[What the task requires]: Look for "computer" in each line of the entries, and return the matching lines.

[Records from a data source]
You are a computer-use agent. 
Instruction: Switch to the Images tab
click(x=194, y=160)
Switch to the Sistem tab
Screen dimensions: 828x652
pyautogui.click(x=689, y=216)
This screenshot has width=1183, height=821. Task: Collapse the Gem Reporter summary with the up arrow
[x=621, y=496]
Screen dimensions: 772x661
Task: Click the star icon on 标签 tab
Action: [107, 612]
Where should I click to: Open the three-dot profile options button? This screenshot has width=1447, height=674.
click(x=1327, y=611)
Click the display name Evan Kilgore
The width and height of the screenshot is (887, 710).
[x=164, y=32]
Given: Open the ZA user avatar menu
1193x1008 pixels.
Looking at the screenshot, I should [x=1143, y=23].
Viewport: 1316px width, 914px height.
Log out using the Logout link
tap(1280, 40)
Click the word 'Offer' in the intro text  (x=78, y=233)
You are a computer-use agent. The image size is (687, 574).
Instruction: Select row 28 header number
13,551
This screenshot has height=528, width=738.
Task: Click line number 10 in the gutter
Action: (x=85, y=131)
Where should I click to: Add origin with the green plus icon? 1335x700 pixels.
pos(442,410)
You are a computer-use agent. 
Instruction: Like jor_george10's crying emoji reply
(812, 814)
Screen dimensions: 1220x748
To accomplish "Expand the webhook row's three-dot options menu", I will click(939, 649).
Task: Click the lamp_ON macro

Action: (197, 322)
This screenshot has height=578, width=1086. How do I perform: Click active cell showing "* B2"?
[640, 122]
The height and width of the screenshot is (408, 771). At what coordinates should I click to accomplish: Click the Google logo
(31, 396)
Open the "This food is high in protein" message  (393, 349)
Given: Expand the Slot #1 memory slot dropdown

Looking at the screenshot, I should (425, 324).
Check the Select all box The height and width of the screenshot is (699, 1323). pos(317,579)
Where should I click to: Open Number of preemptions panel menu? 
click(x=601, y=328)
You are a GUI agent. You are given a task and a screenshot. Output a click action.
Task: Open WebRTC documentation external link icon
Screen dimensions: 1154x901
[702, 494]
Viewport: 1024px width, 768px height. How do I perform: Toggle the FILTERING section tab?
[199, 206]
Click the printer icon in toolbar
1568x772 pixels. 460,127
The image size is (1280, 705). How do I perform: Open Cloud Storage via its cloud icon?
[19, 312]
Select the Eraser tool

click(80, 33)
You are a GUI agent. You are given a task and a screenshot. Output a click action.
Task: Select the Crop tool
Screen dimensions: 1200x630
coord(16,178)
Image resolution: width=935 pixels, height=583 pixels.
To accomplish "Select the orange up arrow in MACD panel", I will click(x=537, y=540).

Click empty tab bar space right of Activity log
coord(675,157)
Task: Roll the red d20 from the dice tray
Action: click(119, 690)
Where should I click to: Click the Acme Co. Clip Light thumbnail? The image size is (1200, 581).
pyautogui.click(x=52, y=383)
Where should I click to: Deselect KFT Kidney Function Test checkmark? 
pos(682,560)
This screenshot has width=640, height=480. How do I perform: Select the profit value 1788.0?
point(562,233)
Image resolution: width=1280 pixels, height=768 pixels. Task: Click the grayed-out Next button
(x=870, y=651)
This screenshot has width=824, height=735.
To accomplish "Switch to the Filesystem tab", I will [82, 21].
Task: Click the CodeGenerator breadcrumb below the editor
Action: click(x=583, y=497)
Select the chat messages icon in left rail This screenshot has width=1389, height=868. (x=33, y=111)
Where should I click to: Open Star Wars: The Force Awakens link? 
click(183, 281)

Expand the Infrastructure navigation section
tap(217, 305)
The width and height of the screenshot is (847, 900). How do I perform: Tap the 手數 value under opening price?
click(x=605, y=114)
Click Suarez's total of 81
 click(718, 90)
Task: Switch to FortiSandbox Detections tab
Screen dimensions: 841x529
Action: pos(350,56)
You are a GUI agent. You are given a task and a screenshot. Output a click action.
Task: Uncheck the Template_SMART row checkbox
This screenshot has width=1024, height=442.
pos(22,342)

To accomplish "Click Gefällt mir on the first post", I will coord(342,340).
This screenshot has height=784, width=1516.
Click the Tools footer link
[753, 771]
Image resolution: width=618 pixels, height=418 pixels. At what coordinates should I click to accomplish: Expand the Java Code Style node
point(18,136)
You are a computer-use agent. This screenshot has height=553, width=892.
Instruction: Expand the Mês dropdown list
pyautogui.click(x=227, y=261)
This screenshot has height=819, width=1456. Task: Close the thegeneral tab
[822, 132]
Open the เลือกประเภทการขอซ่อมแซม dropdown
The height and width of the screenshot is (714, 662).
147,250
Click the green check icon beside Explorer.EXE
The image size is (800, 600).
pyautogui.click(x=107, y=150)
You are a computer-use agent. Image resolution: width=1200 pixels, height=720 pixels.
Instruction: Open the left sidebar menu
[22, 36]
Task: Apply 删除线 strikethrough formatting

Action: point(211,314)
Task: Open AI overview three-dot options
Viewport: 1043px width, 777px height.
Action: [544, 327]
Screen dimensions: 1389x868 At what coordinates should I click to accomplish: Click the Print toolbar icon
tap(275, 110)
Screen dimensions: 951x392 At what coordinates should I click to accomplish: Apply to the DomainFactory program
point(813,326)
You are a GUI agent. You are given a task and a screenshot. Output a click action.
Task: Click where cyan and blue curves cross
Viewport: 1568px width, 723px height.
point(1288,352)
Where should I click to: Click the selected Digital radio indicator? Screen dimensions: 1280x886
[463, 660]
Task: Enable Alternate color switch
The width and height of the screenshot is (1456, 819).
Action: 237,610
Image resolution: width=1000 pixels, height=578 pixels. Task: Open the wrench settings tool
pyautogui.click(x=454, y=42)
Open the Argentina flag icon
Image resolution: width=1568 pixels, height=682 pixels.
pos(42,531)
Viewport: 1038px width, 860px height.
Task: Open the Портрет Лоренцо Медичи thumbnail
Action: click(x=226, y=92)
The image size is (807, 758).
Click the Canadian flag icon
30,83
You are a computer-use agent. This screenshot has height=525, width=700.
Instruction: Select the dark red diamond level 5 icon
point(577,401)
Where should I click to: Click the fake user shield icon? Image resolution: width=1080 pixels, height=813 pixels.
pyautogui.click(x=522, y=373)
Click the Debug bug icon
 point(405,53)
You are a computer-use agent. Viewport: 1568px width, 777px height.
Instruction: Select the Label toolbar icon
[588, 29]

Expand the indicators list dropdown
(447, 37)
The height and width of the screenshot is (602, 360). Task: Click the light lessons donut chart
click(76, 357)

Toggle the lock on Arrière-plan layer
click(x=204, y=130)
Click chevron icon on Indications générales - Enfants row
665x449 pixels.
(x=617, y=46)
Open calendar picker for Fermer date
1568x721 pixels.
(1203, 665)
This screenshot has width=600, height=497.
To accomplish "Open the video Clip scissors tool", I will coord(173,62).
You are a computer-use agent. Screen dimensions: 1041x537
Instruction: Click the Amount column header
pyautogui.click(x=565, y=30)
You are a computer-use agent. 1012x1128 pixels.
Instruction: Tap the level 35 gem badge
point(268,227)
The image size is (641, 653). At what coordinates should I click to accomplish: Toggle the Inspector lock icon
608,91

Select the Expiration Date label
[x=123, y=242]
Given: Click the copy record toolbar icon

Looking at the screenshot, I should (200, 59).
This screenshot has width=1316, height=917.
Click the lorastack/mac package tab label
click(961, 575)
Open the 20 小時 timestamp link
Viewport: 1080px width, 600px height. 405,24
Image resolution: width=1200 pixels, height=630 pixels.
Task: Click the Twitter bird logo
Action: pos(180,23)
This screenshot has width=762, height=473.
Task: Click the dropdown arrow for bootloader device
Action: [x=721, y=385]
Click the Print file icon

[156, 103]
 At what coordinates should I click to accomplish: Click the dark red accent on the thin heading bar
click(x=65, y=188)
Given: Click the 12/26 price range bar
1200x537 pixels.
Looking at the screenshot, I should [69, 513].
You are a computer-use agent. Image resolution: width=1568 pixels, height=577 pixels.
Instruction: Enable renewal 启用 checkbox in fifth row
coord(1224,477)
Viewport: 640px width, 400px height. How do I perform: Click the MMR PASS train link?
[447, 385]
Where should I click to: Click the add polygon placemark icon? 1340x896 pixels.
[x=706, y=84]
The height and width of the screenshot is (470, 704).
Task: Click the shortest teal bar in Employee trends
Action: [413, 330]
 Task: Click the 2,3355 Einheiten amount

[Your response]:
You are a computer-use agent. 
You are a computer-use agent. The image size is (687, 574).
You are a computer-use agent. 
You are a computer-use agent. This screenshot has height=553, width=892.
You are a computer-use agent. Image resolution: width=1200 pixels, height=720 pixels.
You are a computer-use agent. This screenshot has height=525, width=700.
You are a computer-use agent. Viewport: 1568px width, 777px height.
You are a computer-use agent. Screen dimensions: 1041x537
You are a computer-use agent. 1012x1128 pixels.
You are a computer-use agent. Image resolution: width=1568 pixels, height=577 pixels.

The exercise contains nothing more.